According to the Federal Highway Administration (FHWA), West Virginia has one of the highest run-off-the-road crash frequencies in the nation. The state's challenging terrain and sharply curved roadways are likely contributing factors. Additional data from the FHWA indicates that 74 percent of all fatal crashes in West Virginia from 2011-2015 were roadway departure crashes.
To reduce these crashes, the FHWA initiated a roadway departure study in West Virginia. B&N worked with the West Virginia Department of Transportation’s Division of Highways (WVDOH) to evaluate 260 miles of U.S. and State routes with the highest occurrence of run-off-the-road crashes and identify potential low-cost solutions.

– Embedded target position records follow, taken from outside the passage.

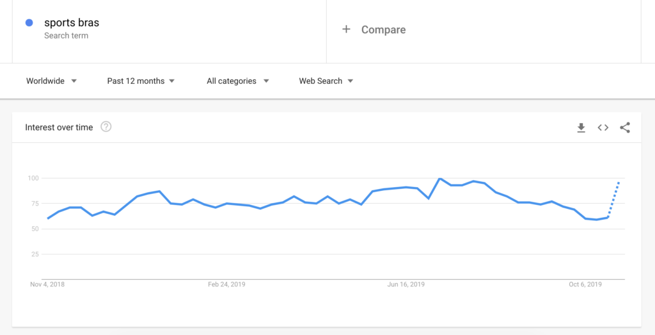Edit the sports bras search term
655x335 pixels.
click(72, 23)
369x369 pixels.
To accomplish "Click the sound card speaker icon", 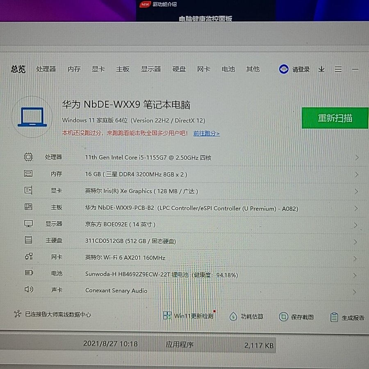I will pos(29,289).
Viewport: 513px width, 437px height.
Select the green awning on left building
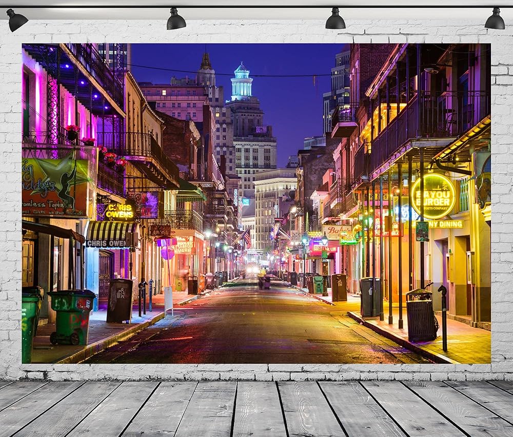tap(190, 192)
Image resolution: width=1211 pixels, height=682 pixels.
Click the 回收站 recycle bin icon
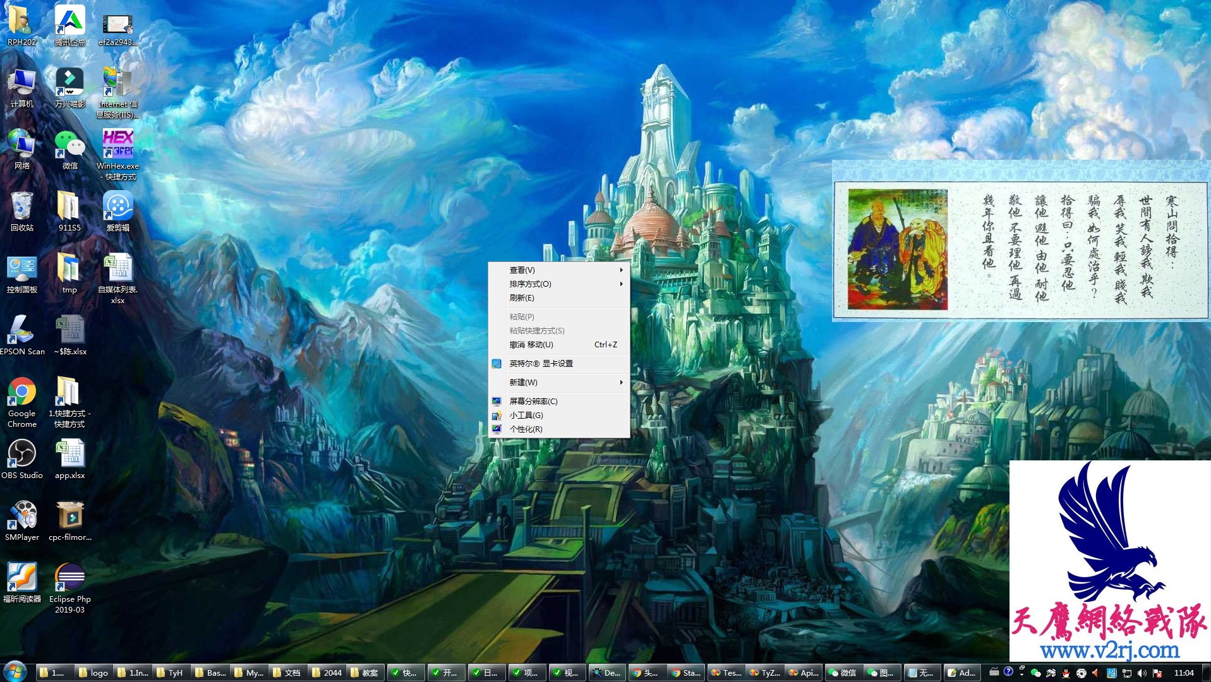tap(22, 207)
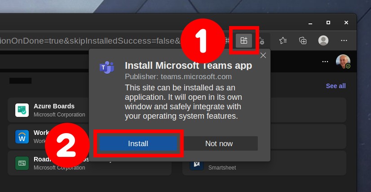Click the address bar URL text
The height and width of the screenshot is (192, 371).
point(90,41)
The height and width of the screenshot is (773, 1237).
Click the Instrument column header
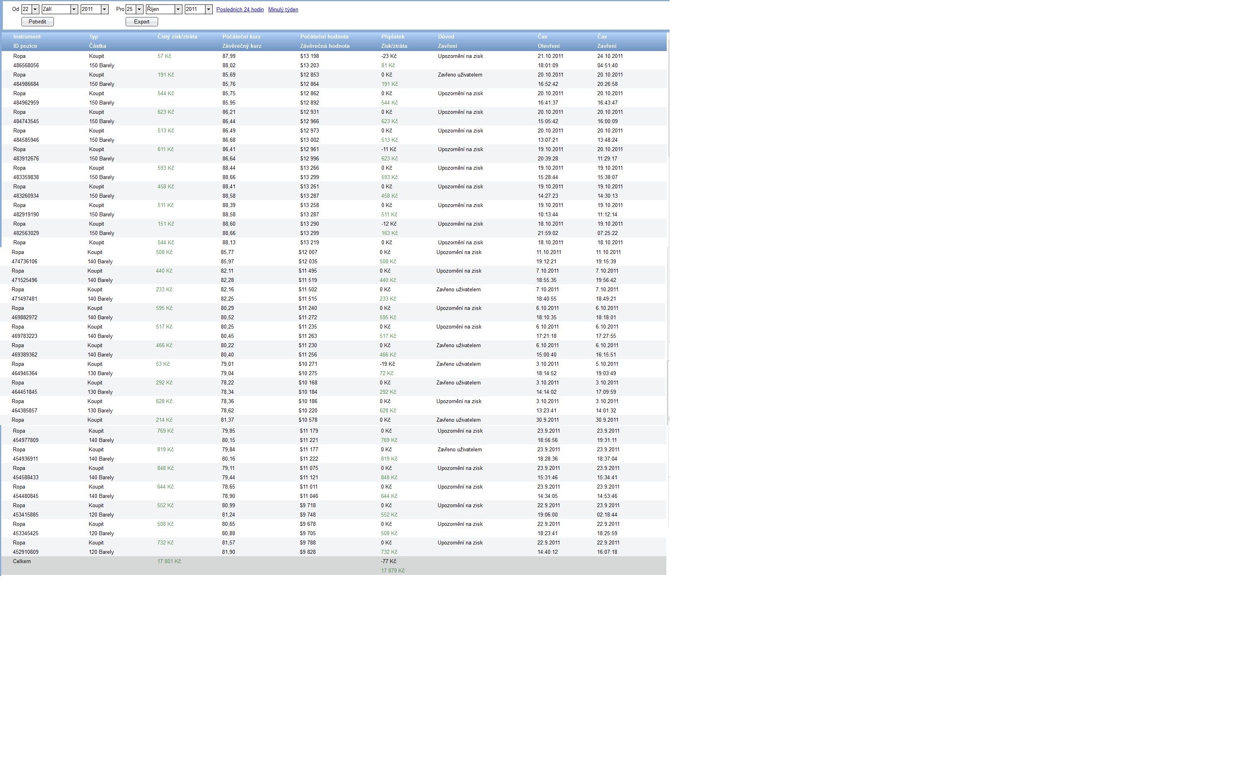27,37
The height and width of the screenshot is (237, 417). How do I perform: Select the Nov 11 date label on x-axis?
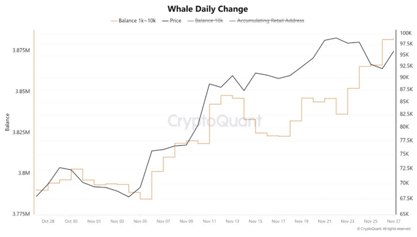coord(209,221)
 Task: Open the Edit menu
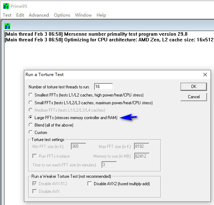pos(20,15)
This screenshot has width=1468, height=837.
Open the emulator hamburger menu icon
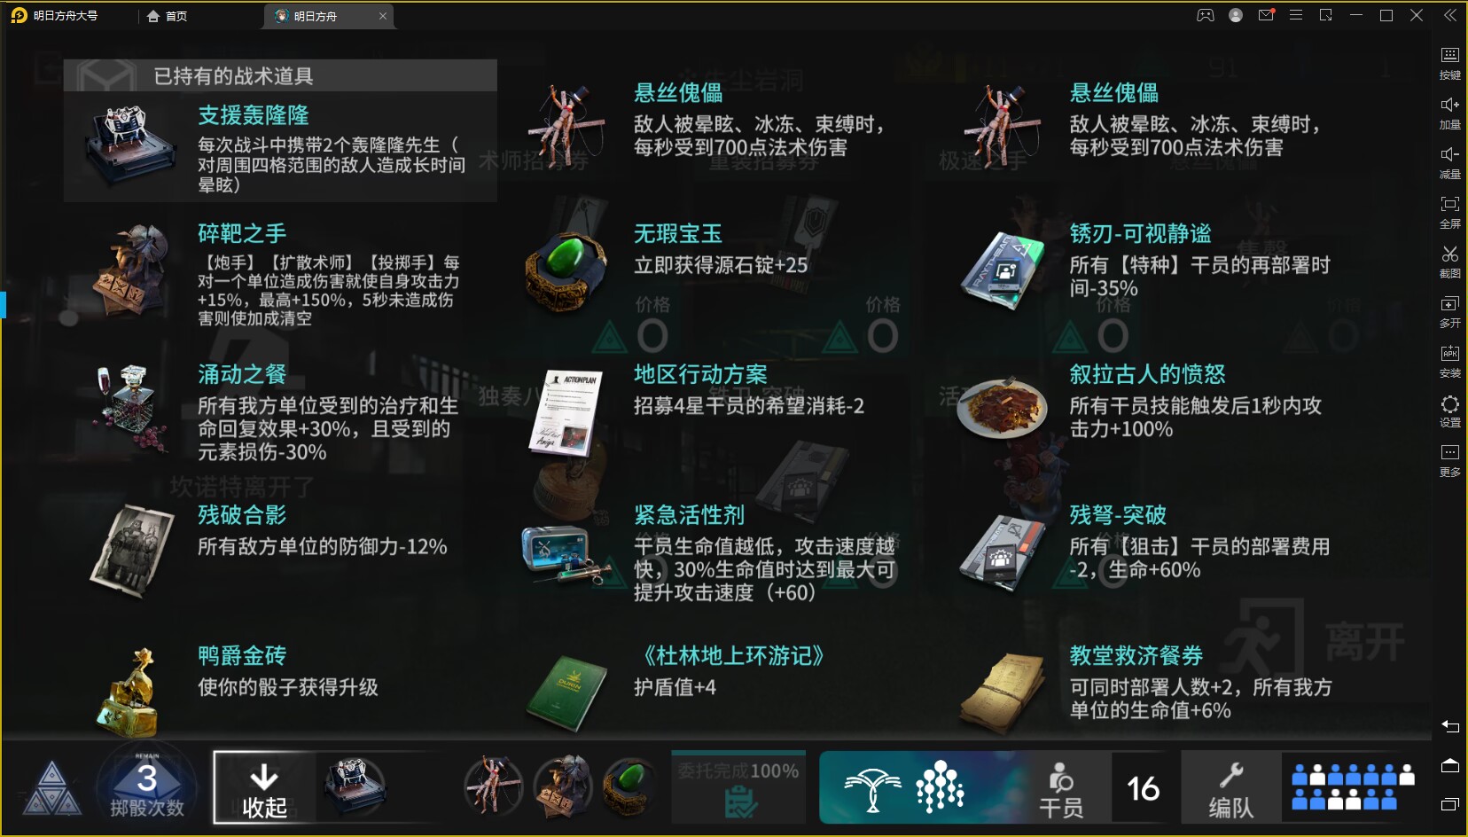point(1295,15)
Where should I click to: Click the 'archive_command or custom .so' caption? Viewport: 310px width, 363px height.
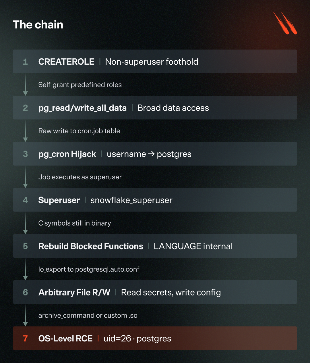click(88, 316)
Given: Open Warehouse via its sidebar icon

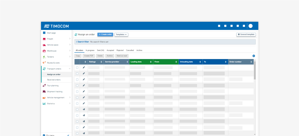Looking at the screenshot, I should (x=44, y=51).
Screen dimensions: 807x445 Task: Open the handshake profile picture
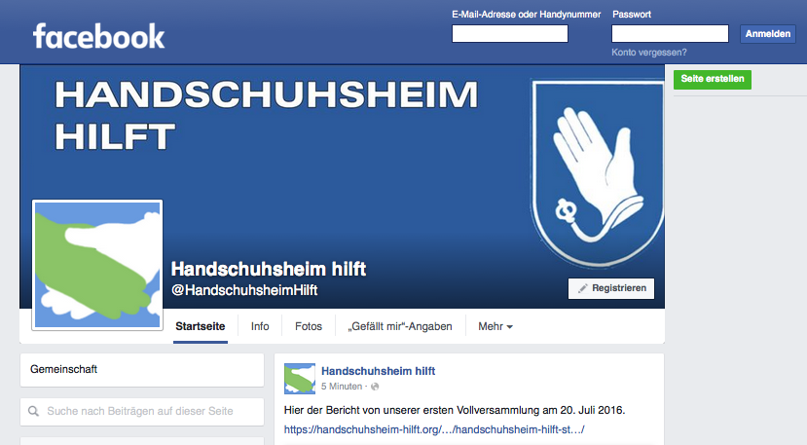pyautogui.click(x=97, y=265)
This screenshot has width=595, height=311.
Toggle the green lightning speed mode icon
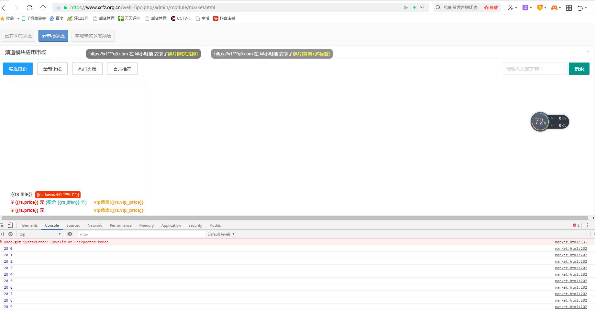point(414,7)
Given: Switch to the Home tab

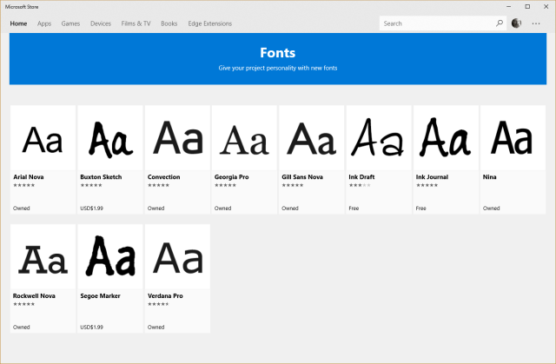Looking at the screenshot, I should click(x=18, y=23).
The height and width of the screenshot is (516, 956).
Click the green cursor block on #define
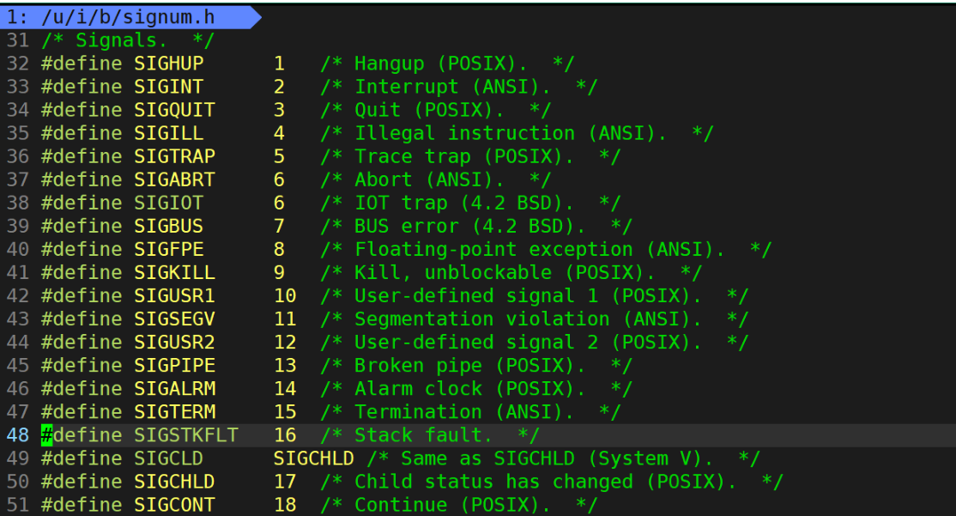point(47,435)
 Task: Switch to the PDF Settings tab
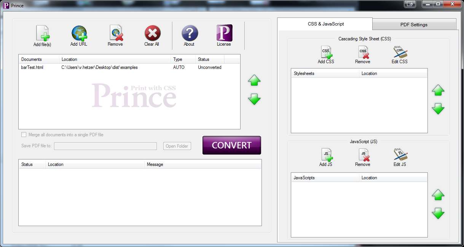tap(414, 25)
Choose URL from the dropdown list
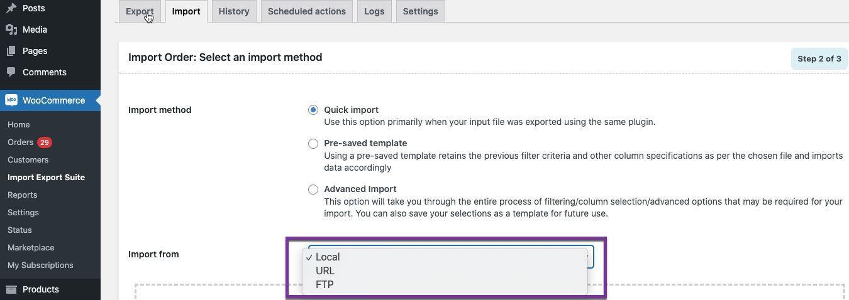849x300 pixels. click(x=325, y=271)
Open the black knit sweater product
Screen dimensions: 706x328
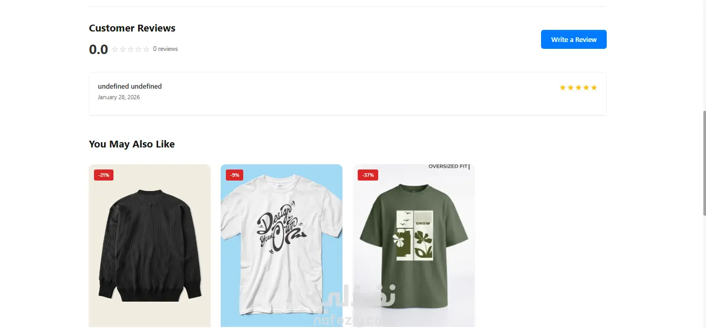[150, 246]
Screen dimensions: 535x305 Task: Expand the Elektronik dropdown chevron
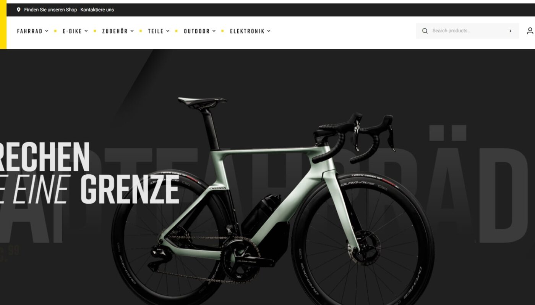tap(269, 31)
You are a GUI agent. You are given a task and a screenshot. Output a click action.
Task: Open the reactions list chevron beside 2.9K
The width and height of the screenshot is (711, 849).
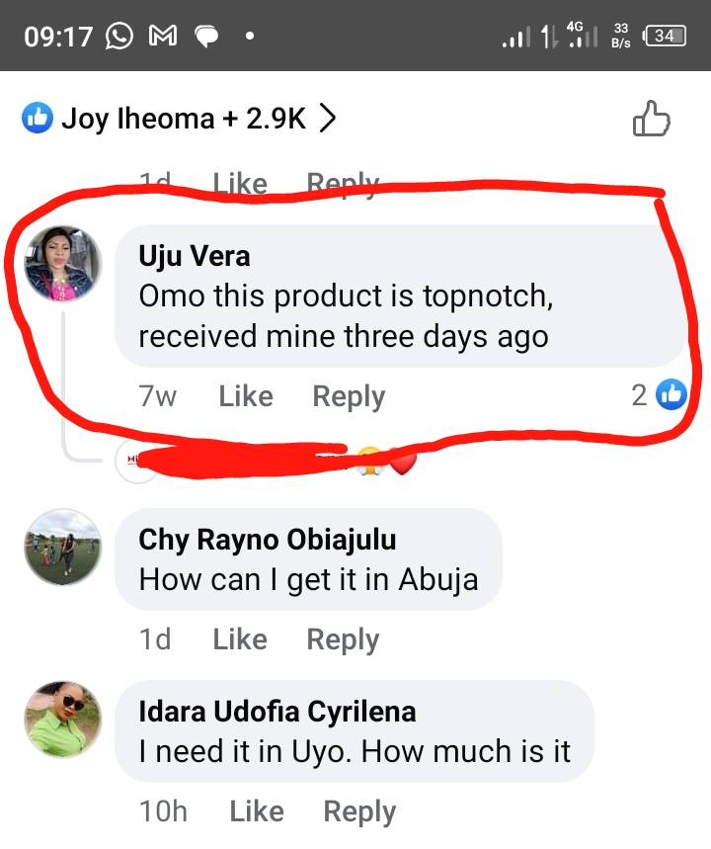click(x=329, y=120)
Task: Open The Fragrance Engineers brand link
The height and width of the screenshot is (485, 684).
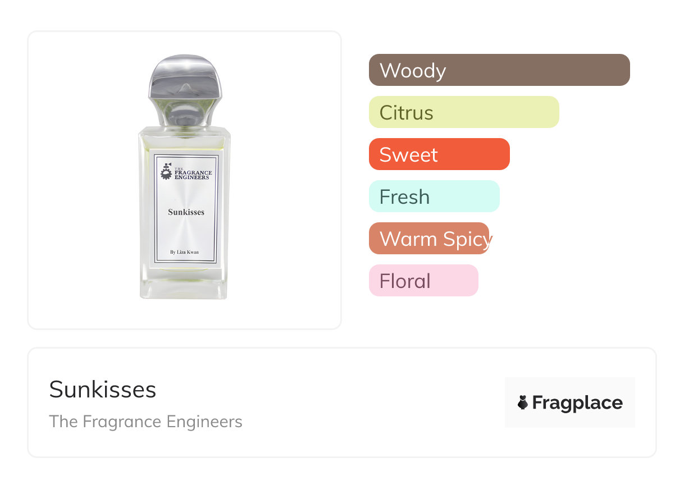Action: 146,422
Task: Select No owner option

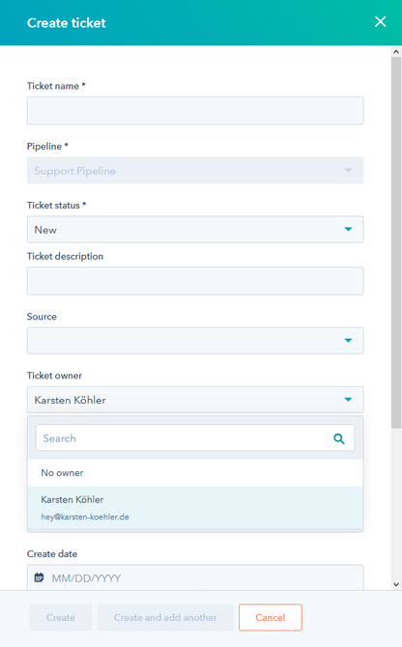Action: (x=195, y=473)
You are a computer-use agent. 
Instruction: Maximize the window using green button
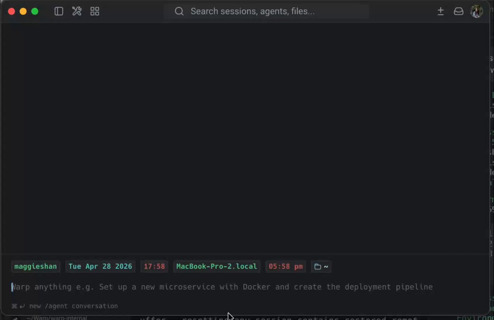coord(35,12)
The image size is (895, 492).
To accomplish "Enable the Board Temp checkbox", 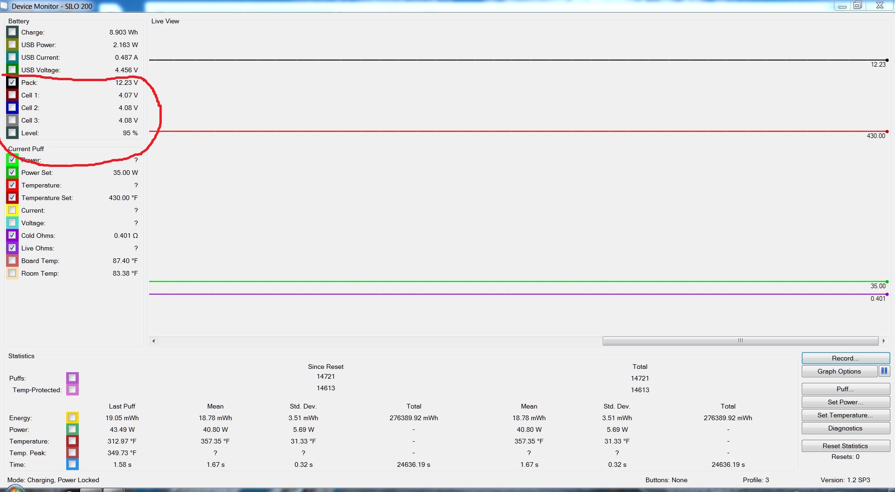I will click(13, 261).
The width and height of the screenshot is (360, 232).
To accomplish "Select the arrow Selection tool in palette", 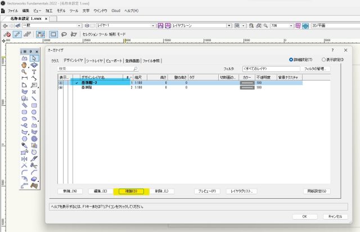I will [34, 58].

To collect the most accurate data and determine the curve advisory speeds, B&N leveraged Curve Advisory Reporting Service (CARSTM) software. Nearly 3,000 miles were driven and over 1,000 curves were assessed, and the findings revealed that most of the curves had advisory speed postings that were incorrect or outdated. As a result, over 8,500 new signs were recommended.
In addition to determining the advisory speeds, B&N identified cost-effective practical design improvements including an automated spreadsheet for advisory speeds and maps for signage that have the potential to reduce run-off-the-road collisions. Lastly, contract documents were developed to address systematic and spot improvements and allow projects to move directly into construction.